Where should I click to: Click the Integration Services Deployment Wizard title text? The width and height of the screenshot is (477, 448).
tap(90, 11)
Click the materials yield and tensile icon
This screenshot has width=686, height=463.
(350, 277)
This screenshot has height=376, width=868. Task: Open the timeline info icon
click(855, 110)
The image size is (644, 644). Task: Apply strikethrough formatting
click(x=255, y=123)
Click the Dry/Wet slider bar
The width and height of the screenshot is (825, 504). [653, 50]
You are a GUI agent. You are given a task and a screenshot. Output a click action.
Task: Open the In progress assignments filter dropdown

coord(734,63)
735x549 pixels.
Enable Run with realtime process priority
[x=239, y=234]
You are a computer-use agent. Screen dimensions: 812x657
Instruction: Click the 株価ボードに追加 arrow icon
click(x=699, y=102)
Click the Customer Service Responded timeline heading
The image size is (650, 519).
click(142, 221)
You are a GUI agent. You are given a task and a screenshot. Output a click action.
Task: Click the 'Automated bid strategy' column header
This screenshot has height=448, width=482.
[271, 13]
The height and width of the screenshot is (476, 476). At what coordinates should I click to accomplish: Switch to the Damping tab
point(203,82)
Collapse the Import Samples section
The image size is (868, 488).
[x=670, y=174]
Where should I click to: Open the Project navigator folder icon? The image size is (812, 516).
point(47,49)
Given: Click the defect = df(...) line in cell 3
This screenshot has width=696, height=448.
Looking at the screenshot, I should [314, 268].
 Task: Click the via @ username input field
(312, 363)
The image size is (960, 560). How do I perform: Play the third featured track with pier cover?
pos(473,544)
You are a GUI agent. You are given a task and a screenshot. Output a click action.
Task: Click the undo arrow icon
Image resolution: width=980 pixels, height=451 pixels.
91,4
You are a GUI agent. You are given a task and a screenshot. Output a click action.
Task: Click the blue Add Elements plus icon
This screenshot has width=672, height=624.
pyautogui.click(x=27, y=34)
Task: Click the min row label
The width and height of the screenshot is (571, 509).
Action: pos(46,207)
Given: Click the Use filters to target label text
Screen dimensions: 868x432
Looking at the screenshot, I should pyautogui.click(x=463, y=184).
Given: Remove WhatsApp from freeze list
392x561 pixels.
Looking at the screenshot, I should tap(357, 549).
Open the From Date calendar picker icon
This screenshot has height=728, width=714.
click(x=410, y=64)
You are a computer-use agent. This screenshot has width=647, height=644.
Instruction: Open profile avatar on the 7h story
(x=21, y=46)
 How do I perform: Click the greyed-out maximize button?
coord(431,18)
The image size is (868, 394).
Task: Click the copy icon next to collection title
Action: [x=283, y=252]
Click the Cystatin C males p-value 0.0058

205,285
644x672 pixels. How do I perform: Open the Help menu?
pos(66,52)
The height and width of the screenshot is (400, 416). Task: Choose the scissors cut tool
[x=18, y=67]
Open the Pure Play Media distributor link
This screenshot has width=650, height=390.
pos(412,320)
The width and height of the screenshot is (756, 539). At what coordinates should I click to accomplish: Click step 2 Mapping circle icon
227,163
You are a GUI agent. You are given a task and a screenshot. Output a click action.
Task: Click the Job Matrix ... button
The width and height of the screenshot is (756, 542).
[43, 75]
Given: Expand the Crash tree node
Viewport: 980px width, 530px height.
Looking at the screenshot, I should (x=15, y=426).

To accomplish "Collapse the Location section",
----
## ABOUT THIS EXERCISE
Take every line from the data that includes the word "computer".

## TASK ANSWER
You are a computer-use agent. Screen dimensions: 812x657
You are a computer-use agent. This screenshot has width=647, height=644.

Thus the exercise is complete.